**Task description**: Copy the material word for word, from the line with "Describe the element" through the end, leaving the pictures out of your answer.

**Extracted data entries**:
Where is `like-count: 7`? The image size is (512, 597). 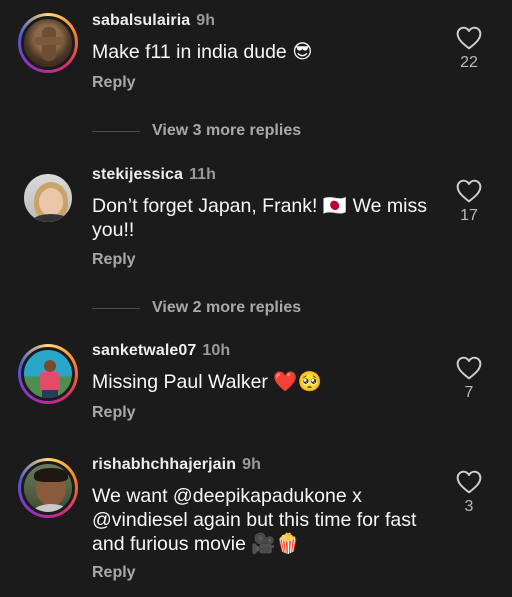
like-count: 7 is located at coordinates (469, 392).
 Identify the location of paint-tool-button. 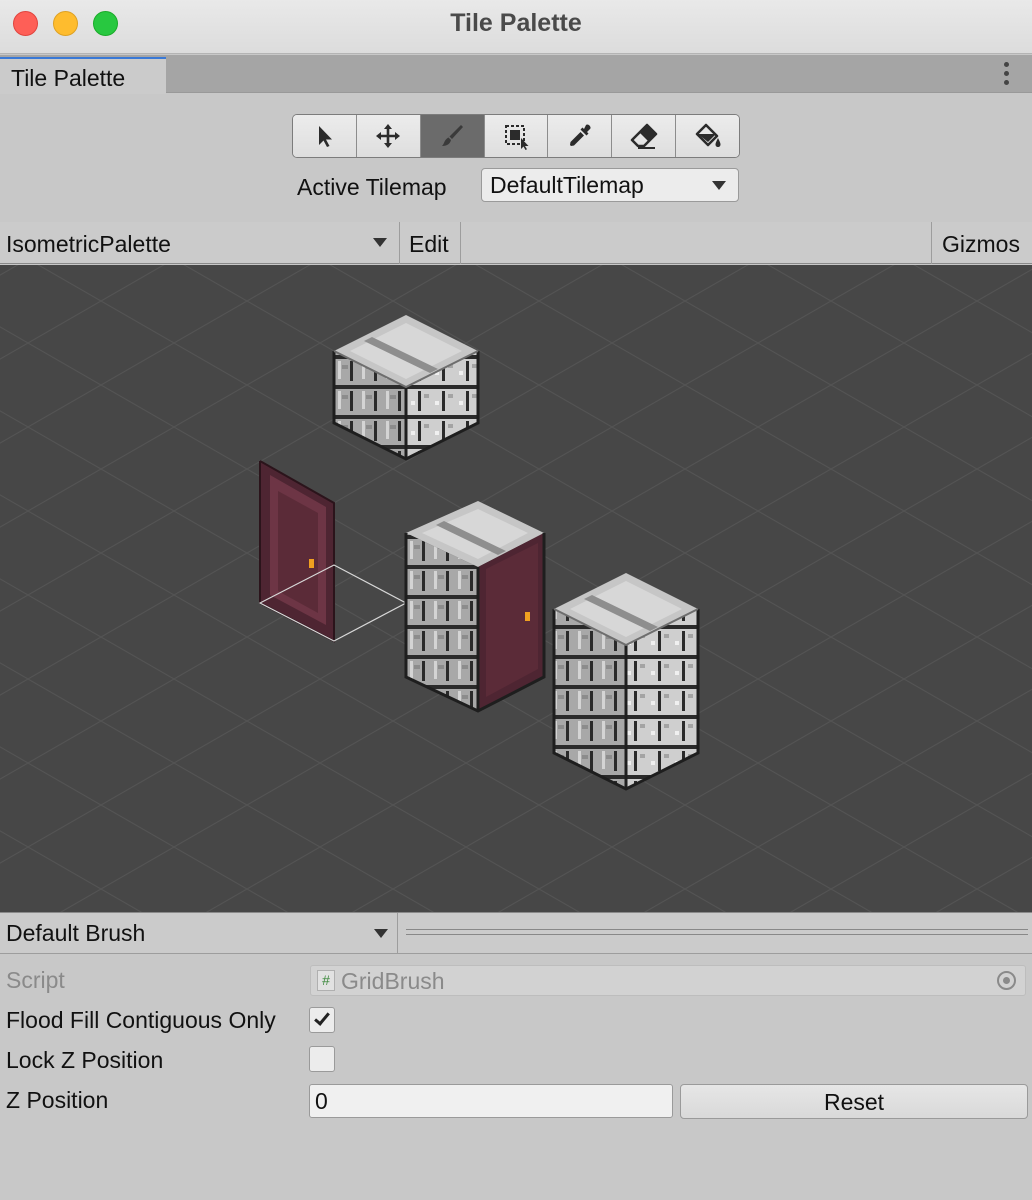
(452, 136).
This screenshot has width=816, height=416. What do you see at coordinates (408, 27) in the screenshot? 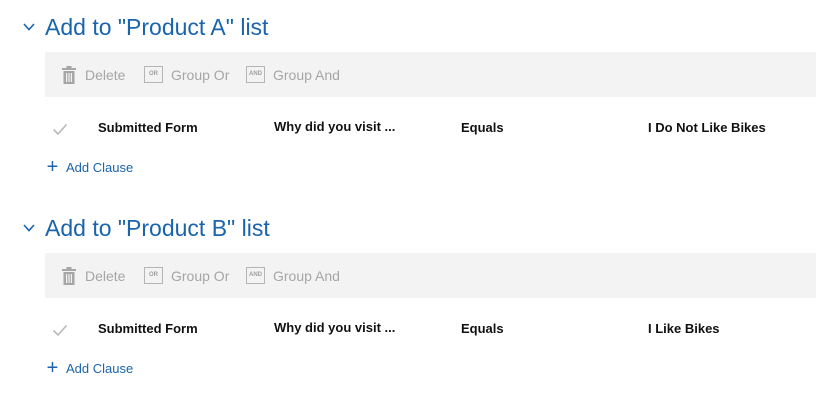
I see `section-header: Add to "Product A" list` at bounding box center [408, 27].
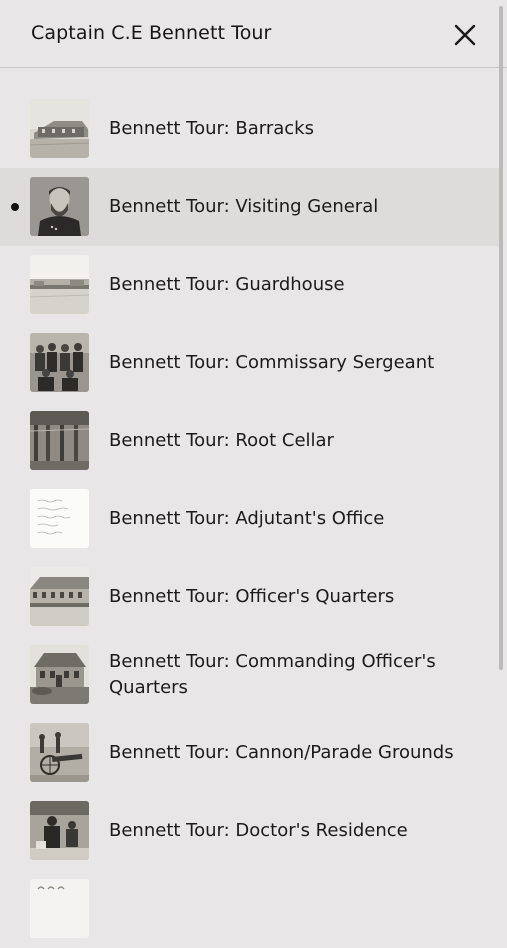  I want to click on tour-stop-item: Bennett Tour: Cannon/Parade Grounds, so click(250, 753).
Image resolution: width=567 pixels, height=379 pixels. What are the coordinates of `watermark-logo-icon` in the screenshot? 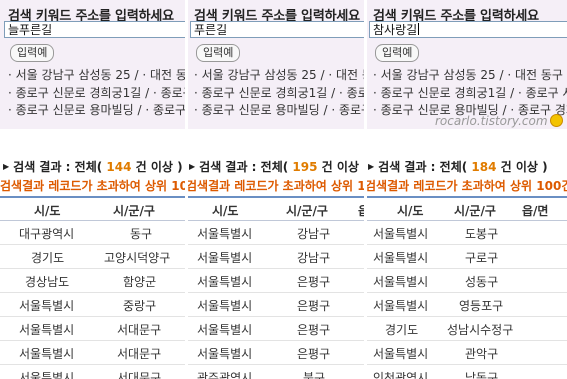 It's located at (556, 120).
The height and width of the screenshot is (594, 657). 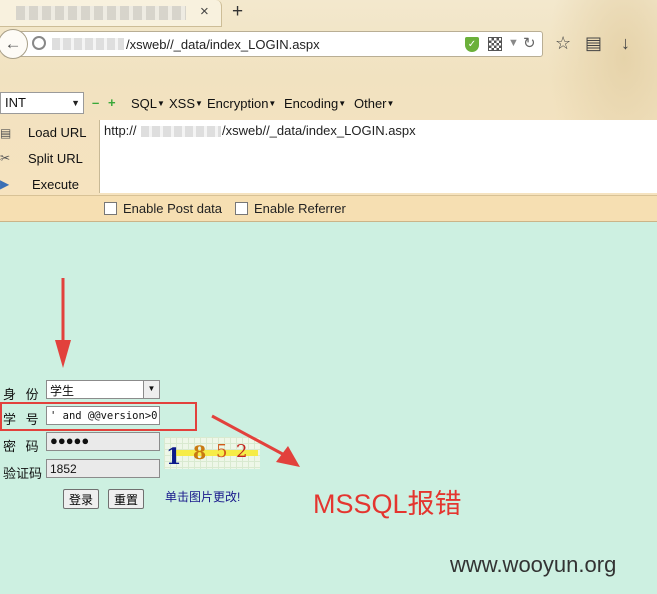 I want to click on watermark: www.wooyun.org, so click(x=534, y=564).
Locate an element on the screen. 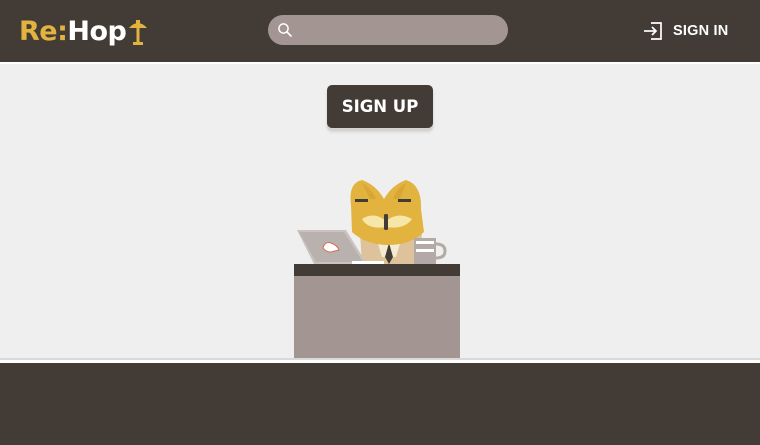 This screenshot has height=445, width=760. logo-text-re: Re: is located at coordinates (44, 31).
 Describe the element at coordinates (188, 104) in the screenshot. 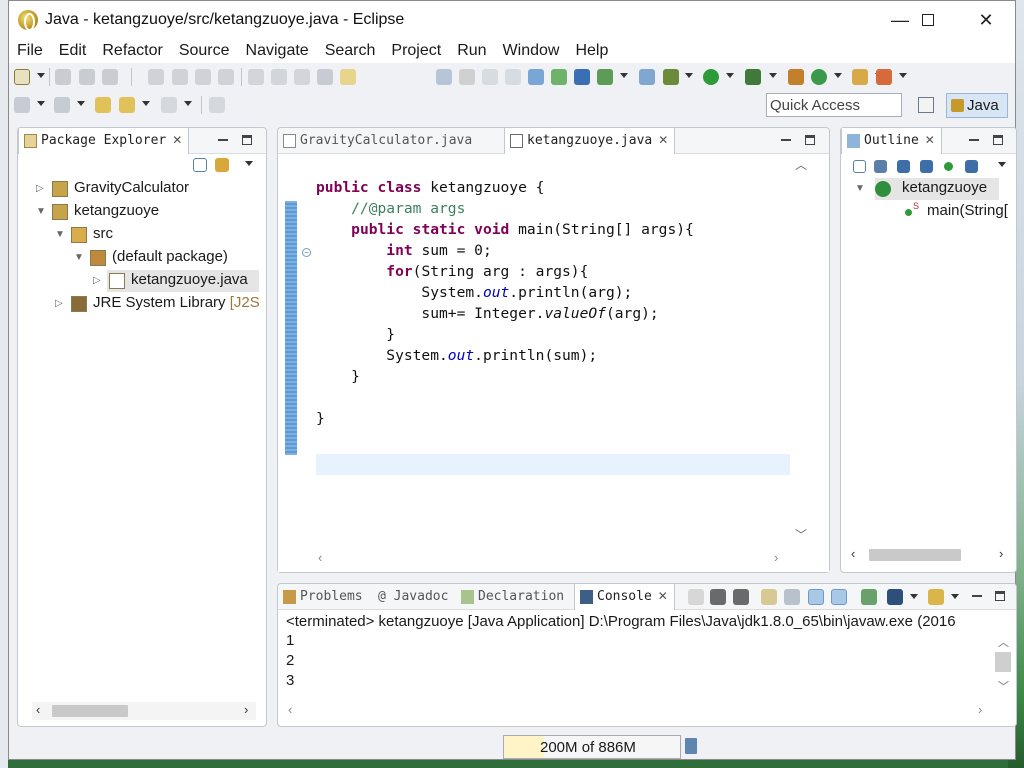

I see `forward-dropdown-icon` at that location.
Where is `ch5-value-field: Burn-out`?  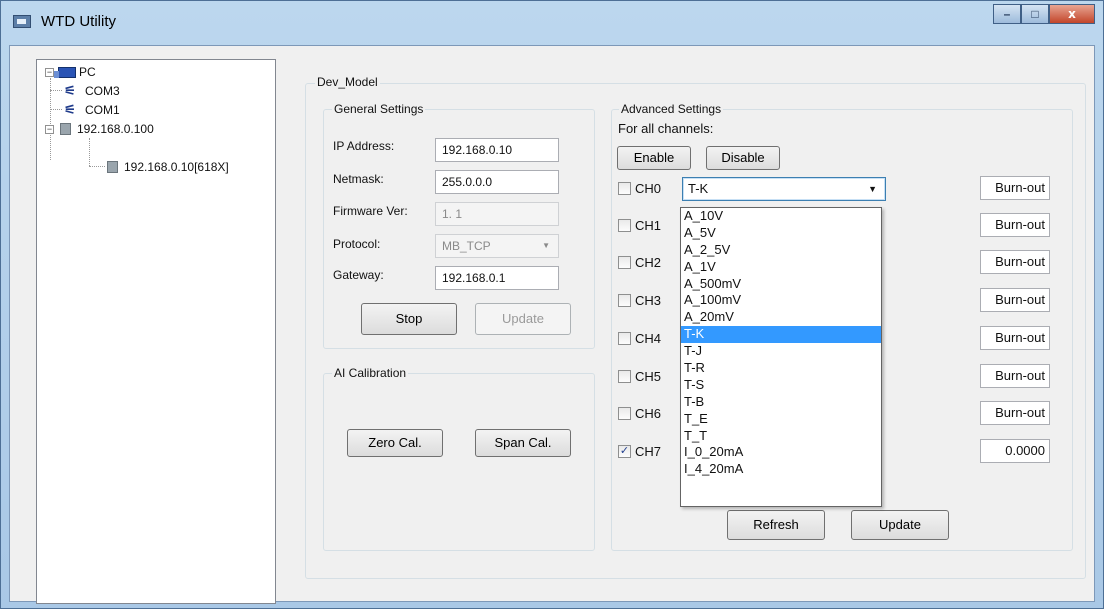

**Output for this exercise**:
 Describe the element at coordinates (188, 104) in the screenshot. 

I see `forward-dropdown-icon` at that location.
Where is `ch5-value-field: Burn-out`?  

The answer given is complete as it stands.